Massachusetts has a new Center for State Policy Analysis at Tufts University to provide analysis of pending legislation and that’s good news. The center is being funded by Charles Koch and that’s bad news.
The basics of the new center are laid out in CommonwealthMagazine in New Tufts Center to Offer Independent Analysis of Legislation, Ballot Questions. Nearly everyone agrees that the public and legislators could use reliable analysis of legislation. The two known funders are Blue Cross Blue Shield and Emergent Ventures, and there’s the rub. As Dana Drugmand of DeSmog wrote recently in Koch Academic Influence Returns to Massachusetts With New Tufts University Think Tank Koch funnels money through Emergent Ventures of the Mercatus Center at George Mason University. Koch takes spending to influence American universities very seriously and Mercatus may be the crown jewel of Koch’s power on American campuses. (Emergent Ventures also got $1 million in seed money from Trumpy billionaire Peter Thiel). Charles Koch is emeritus board member on Mercatus, which is deeply enmeshed in climate change denial. Koch Industries has major holdings in oil refining and other fossil fuel industries.
Mercatus was co-founded by Rich Fink, a former executive vice president and member of the board of directors of Koch Industries, a director of the Charles Koch Foundation, and a Mercatus board member. Fink is an interesting figure because as Jane Mayer reports in Dark Money: The Hidden History of the Billionaires Behind the Rise of the Radical Right, he devised a three prong strategy for Koch to take over American politics: 1. investment in intellectuals. 2. investment in think tanks to turn ideas into marketable policies. 3. Astroturf and special interests to pressure politicians. Part of the scheme is to establish beachheads on American campuses, like Mercatus. The plan has worked very well.

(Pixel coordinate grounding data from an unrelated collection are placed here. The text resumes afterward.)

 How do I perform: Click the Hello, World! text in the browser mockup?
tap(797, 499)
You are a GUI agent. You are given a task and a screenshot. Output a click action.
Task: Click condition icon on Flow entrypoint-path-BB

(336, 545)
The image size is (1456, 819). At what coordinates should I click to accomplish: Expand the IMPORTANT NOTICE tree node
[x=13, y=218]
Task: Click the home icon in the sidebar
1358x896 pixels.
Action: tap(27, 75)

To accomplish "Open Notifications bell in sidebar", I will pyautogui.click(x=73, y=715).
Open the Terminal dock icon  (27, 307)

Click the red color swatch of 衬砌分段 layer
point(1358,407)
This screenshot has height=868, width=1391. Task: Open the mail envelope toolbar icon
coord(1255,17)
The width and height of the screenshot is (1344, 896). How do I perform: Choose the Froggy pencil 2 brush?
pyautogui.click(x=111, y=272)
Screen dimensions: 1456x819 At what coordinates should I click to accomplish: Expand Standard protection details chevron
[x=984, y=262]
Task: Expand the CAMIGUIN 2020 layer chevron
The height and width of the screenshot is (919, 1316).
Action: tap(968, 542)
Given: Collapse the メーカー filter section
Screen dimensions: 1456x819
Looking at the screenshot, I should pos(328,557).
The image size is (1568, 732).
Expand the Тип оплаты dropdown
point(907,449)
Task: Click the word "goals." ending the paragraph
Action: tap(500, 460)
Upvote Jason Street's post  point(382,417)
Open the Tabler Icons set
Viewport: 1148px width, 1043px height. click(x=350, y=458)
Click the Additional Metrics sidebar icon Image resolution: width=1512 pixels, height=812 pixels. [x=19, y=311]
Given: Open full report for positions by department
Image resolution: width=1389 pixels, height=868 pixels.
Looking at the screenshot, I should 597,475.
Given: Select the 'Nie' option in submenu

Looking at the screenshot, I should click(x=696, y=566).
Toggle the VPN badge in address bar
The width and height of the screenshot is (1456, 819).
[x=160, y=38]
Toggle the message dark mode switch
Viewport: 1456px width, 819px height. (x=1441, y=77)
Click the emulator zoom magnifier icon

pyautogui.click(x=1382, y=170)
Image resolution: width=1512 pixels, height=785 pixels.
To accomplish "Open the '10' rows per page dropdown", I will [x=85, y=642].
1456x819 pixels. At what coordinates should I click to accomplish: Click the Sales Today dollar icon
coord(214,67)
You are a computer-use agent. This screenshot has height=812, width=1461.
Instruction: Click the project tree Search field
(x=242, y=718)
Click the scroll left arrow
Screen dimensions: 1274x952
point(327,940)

The new center at Tufts arrives as Koch is increasing his investment in Massachusetts politics (or at least I’m noticing it more). Since I wrote The Growing Koch Presence in Massachusetts, Charles Koch has dramatically boosted his intervention in #mapoli by deploying Massachusetts Fiscal Alliance as his cat’s paw in attacking Governor Charlie Baker’s emergency public health powers; and in underwriting the National Parents Union (tied in with Massachusetts Parents United).
Koch has not had an easy time of it on Massachusetts’ campuses. When the Globe wrote about Koch’s Freedom Project at Wellesley College, Koch critics including Jane Mayer rose up in protest, forcing the project’s director to resign and the school to seek a reconfiguration of the office. And Suffolk University booted the Beacon Hill Institute off campus, apparently over concerns of Koch’s influence.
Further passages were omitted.